Closing in on the Tomatoes

The tomato plants look very healthy, the fruits are growing quite large. With a little rain, and if the plants keep growing at their current rate, our customers may see tomatoes earlier than they have in a while. This year has been good to our crops and allowed everything else to come in early, with a little luck the same will happen for our tomato plants. As always though, no promises can be made, so keep enjoying the produce on the tables now. Still, keep your fingers crossed for an early tomato season!

Summer Berries

For the first time ever One Straw Farm is growing strawberries in the middle of July. Due to annual popular demand for the little red berry, this summer Uncle Drew decided to try a new variety of strawberry that can withstand the midsummer heat. This new variety of strawberry is not as high yield as the cultivar that we grow at the beginning of the summer.

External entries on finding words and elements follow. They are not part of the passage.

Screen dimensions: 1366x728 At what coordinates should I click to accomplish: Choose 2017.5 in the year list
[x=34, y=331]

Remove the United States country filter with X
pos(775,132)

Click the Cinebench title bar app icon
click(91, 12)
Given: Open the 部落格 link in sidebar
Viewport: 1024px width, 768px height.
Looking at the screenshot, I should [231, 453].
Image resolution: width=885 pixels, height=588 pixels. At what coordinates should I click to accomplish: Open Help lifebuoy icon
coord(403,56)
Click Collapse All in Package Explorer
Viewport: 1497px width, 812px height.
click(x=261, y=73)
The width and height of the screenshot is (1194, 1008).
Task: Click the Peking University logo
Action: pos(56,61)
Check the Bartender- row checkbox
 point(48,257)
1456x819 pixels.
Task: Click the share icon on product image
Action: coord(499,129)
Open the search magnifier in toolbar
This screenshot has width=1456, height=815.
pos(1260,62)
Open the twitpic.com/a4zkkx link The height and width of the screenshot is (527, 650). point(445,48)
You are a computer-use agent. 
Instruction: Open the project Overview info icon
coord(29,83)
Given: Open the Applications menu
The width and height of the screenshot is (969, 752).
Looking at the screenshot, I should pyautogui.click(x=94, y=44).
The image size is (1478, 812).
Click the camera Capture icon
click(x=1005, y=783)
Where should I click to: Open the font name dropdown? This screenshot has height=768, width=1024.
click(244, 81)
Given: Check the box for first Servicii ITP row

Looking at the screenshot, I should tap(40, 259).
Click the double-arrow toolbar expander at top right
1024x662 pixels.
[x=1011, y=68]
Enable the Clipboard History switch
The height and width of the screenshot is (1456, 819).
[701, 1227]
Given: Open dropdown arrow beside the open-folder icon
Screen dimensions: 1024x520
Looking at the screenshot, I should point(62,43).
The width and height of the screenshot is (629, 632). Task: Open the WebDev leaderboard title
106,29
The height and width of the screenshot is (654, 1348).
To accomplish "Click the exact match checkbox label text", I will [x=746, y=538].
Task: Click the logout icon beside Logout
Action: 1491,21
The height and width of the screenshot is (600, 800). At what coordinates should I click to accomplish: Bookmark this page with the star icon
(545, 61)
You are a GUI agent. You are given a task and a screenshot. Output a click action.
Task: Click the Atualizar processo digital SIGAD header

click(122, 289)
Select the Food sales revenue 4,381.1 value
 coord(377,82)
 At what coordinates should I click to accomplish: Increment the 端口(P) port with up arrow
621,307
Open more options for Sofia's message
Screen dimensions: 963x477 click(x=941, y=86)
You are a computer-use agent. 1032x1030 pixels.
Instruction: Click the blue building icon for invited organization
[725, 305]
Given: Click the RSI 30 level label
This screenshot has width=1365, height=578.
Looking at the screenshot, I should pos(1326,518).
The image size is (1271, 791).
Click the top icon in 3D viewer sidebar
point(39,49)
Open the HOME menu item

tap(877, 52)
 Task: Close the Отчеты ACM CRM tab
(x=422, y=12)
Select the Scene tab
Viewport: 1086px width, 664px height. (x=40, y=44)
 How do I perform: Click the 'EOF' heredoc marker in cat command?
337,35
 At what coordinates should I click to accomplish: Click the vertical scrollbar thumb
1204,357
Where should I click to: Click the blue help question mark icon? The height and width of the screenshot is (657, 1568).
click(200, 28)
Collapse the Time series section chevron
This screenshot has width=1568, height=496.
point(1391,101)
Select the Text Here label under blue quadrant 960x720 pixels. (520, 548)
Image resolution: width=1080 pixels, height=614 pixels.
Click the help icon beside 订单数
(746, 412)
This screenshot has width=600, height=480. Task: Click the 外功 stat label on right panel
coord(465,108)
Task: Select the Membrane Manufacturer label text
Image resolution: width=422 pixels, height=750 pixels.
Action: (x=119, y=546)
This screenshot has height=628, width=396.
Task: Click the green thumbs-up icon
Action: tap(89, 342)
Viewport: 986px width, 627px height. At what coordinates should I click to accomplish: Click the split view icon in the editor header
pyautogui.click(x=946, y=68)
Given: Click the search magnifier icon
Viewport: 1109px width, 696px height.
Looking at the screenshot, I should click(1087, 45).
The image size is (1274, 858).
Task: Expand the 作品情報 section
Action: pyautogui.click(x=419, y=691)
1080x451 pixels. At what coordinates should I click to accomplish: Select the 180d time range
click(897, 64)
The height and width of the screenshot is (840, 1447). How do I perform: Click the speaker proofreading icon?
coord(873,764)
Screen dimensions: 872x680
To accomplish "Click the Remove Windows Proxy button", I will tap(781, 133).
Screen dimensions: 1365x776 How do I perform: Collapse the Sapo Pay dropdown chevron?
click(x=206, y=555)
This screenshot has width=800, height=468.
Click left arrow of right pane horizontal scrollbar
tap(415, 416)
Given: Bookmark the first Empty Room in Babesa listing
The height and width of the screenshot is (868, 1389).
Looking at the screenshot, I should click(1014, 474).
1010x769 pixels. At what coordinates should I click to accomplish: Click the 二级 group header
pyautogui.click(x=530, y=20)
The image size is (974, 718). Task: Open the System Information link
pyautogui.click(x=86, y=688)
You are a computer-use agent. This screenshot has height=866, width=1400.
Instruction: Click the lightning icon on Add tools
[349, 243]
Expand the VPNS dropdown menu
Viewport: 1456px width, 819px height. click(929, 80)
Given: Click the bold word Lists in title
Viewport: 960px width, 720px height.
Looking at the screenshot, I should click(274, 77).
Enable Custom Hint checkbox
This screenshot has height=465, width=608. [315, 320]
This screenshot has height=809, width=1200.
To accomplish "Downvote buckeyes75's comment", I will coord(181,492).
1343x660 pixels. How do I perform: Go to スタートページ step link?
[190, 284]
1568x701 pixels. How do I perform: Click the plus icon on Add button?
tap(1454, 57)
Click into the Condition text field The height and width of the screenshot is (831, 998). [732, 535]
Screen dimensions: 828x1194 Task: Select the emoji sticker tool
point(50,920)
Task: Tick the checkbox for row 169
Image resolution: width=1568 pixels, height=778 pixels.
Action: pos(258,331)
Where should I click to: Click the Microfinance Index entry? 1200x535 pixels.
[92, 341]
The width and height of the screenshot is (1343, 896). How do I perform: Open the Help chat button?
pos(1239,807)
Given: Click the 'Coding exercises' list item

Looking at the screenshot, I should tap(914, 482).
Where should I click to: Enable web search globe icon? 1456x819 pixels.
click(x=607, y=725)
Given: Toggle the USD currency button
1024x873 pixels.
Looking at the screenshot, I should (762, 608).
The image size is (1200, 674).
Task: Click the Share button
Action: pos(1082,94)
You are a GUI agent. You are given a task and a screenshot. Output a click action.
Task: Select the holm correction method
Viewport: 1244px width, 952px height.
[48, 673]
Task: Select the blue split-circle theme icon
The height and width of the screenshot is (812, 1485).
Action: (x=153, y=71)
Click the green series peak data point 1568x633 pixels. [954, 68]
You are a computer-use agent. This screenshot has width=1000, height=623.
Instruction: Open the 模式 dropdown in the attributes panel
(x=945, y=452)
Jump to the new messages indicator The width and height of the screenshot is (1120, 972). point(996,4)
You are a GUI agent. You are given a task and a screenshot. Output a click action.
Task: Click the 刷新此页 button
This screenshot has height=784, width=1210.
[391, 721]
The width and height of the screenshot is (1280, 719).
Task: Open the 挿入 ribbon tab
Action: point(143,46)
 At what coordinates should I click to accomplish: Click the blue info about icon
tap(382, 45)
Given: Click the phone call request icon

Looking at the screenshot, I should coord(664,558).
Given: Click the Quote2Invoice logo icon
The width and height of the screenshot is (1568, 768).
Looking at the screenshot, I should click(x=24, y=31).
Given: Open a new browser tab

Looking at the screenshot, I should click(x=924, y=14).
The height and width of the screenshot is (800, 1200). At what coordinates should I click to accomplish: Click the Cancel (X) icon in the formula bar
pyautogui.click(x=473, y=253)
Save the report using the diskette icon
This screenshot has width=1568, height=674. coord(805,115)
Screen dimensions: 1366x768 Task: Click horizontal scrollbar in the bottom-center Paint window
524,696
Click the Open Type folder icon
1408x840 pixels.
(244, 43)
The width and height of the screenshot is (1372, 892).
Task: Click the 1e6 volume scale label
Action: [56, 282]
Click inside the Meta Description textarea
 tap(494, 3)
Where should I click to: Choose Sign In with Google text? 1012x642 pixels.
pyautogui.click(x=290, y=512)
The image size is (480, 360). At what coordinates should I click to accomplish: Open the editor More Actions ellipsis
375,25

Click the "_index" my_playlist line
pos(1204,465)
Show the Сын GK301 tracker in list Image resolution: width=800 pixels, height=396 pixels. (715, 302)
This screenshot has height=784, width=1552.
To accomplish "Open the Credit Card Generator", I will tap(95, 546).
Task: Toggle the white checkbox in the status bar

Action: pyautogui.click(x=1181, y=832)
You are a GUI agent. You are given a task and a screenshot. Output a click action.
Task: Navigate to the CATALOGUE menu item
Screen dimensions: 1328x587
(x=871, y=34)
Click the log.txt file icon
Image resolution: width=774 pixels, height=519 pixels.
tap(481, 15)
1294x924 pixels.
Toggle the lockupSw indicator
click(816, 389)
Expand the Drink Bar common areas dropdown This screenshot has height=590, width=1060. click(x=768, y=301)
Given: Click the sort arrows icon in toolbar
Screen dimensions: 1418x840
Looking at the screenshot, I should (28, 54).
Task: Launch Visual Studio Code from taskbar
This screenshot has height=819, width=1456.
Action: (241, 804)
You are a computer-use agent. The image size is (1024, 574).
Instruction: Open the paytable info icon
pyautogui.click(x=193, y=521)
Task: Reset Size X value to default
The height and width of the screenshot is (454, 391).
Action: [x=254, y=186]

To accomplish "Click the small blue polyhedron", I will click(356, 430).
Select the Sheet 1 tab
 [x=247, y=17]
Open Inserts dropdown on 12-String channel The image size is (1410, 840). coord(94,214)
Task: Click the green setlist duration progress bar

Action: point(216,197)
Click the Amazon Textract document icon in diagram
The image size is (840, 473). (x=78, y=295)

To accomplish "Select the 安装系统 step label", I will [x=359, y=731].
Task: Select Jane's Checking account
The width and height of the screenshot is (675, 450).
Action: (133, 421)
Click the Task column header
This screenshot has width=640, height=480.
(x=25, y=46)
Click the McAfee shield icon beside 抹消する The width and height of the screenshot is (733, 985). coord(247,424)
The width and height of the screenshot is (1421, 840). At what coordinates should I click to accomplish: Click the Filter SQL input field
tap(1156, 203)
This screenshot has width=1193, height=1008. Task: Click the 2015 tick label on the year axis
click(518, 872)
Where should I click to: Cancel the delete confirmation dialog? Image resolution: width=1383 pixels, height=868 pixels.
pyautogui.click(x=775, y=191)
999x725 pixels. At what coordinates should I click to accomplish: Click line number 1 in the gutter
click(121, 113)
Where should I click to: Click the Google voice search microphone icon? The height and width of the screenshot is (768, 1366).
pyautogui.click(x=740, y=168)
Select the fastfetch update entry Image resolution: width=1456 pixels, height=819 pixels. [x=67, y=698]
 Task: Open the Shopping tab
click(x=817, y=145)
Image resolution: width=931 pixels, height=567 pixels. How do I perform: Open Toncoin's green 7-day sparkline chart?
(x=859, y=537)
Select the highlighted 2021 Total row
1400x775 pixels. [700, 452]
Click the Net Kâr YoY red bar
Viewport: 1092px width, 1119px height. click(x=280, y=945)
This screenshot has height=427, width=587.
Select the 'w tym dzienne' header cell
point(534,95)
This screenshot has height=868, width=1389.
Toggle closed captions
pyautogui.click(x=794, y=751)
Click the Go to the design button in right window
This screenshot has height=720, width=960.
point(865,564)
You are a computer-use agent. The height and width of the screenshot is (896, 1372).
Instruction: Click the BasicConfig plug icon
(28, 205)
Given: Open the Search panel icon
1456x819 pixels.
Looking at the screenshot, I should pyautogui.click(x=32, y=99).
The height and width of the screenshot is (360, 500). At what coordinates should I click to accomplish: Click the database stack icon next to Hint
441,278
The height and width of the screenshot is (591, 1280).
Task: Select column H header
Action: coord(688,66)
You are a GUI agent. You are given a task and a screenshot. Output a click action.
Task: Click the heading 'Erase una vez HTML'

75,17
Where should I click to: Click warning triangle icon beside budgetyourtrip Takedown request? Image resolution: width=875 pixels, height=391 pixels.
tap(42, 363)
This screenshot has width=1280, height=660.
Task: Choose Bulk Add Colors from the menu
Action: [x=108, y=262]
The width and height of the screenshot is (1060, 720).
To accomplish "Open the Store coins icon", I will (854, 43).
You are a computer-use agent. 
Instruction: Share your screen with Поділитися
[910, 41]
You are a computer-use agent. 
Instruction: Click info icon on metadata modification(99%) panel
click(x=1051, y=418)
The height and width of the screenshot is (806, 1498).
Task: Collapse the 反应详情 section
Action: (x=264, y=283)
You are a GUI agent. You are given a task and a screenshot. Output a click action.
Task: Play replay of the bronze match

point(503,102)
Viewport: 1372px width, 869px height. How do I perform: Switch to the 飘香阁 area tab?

While we will try our best to make sure that every customer can get strawberries while we have them, we can make no promises. What I can promise is that the strawberries that you do get will be sweet and fresh.

Useful Space

We are in the process of growing a field of blueberry bushes at the farm. The bushes are now 2 years into their growth and are bearing some fruit already, but they will not be fully developed for another few years. This means that the field that the bushes are growing in would  be relatively useless to us throughout those years in terms of gross farm production, but that is where a little creativity comes in to help. Over the past two years Uncle Drew has saw to it that those fields are still productive, even when the blueberries aren’t. Right now we have herbs like time and oregano growing in between the fledgling blueberry bushes, and we have peas growing in between the rows in the field. Now we have a field that would be unproductive to us over a four year span that is now growing three types of produce for our farm and our customers.